“I remember feeling so frustrated that no one was listening to me”
Selina Walker is 30 and lives in Saltburn-by-the-Sea in Cleveland.
“I was diagnosed with pulmonary hypertension in 2011, after having a stroke at home while I was making tea for my children. I had symptoms of breathlessness right through school and when I was pregnant with my second son I could barely walk because of the breathlessness, and had bad palpitations.
I was always told it was anxiety and I should try to be less stressed. During the years going to and from the doctor’s surgery I had seen all of the GPs that worked there, probably around nine of them. I remember feeling so frustrated that no one was listening to me. The stroke led to tests that showed I had holes in my heart and pulmonary hypertension (PH).

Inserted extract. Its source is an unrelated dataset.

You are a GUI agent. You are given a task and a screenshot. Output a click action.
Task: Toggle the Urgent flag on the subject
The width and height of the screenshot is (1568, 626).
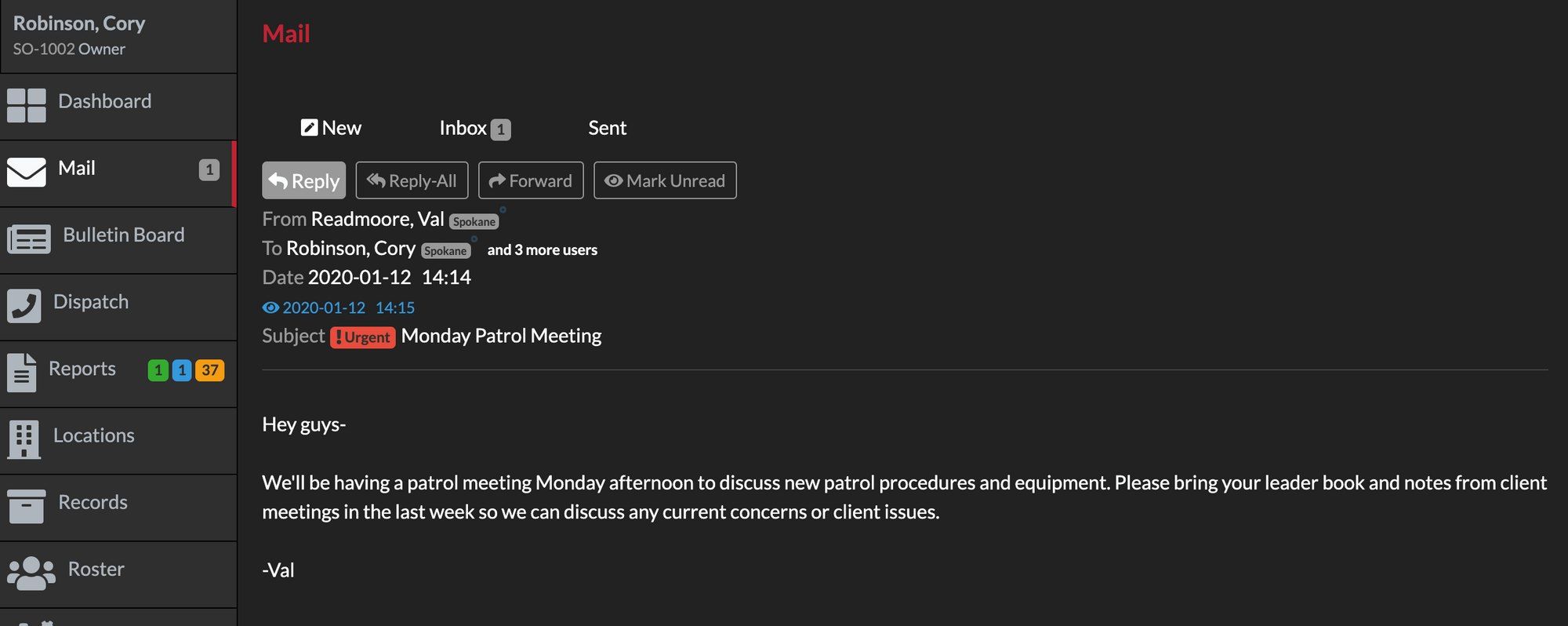coord(362,337)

Having PH has slowed me physically and I am more than aware of what I can and can’t do. The most difficult part of having a rare disease is that nobody has a clue what it is and I find it really difficult to describe how breathlessness affects me too.
I wish people would be more patient and understanding and not judge. I look like a normal 30-year-old woman with two kids. You can’t see what’s going on inside but I know all too well. If I park in a disabled bay there is a reason. If I use a disabled toilet there is a reason. I should not feel the need to have to defend that and be shouted and screamed at in public places in front of my family, friends and the general public.
I am a patient at the Freeman Hospital in Newcastle and the treatment has made me feel more alive. I am living the best life I can.”